Fair minded people cite circumstances contributing to these elongated chokes, like luckless matchups in tough divisional rounds. Indeed, the Blue Jackets have lost in the first round in successive years to the eventual champion.
Injuries, shots off posts, overtime goals, questionable calls . . through the emptiness of the repeated first round loss the losers are never empty of rationales of how close it came to being different this time. But a common denominator is goaltending, or the lack of it, which brings us to Sergei Bobrovsky, the greatest goalie in NHL history to never win a playoff series. The .919 regular season save percentage of this Vezina winner dips to .891 in his 24 postseason games.
Short sample sure. But you win to keep playing.
The players will tell you that when strong 82-game seasons can crash in the finger snap of seven contests or less, there is no pressure like first-round pressure. We can site example after example of how prohibitive favorites came through the initial series feeling for bullet holes and then started to roll.
When bad teams first get good, a playoff run that first year may seem like a bonus, but actually it is valuable credibility banked for rainy days to come. As high expectations can turn to the dread of failure, winning in the post-season gets a whole lot harder in subsequent years, especially now that the cap shortens your time with a franchise’s most trusted foot soldiers.

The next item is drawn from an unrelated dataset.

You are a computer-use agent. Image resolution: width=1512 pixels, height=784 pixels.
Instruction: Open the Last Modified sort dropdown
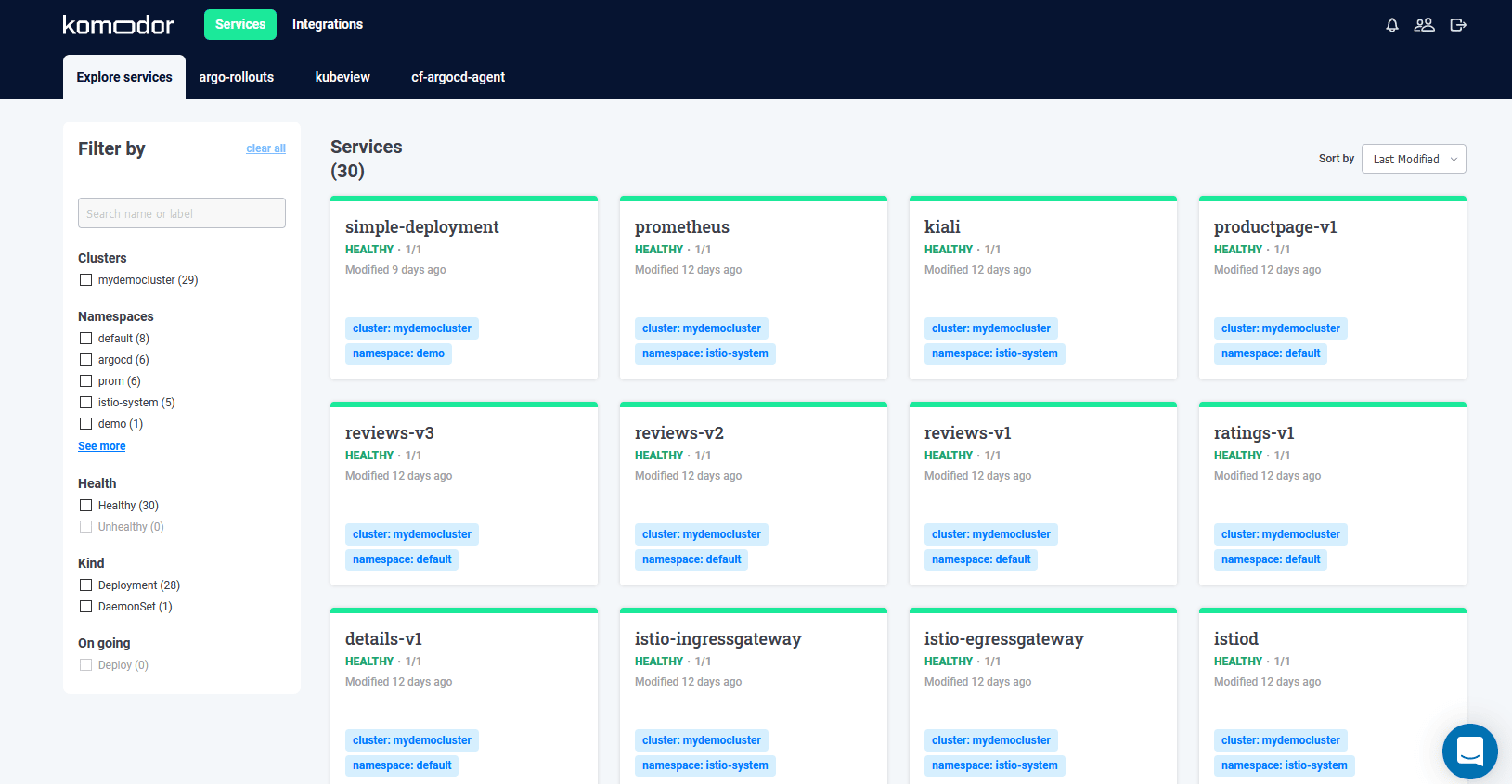coord(1413,159)
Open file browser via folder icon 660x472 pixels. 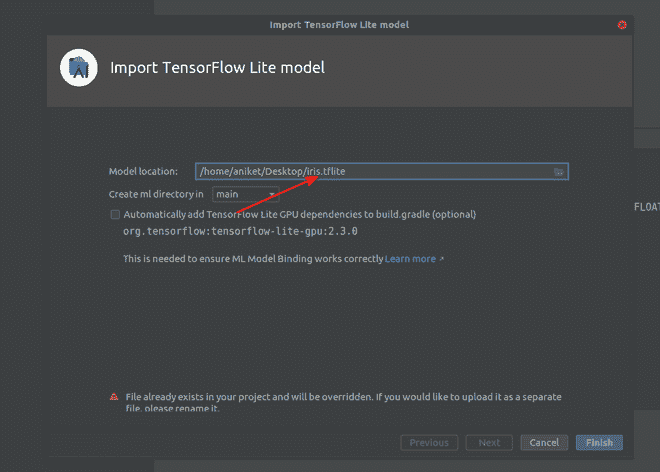[558, 172]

This become especially true for teams who don’t feel they can afford to spend to the cap. Columbus, currently with the fourth most unused dollars of all NHL teams, is apparently one of them.
The window in Columbus could close soon after it has opened. Bobrovsky becomes a free agent July 1, with the sticker price to be set by how far he goes this spring, should he go anywhere at all. If Artemi Panarin, also a free agent, wants to stay, he probably would have committed to do so by now. It may take a good spring run to keep him, as presumably was the case last spring with Washington’s John Carlson
All this baggage–impending loss of a franchise goalie and a point-a-game plus scorer–complicates the job of the uncomplicated coach, who has directed only one sustained run–of the 2012 Rangers to the conference final–since winning a Stanley Cup in 2004 at Tampa Bay.
After the Rangers let Tortorella go following bad reviews from the players, Vancouver did not go well at all for him. With no path being beaten to his door, off-the-beaten-path Columbus was presumed to be his last shot. Easily understood to be a good guy when he allows you to see it, Tortorella has coached well and behaved well in Ohio. Meantime, Ken Hitchcock has another life, too, ongoing evidence that experience still is coveted.
We’ll see what develops. Meanwhile in Columbus, the hard part has begun.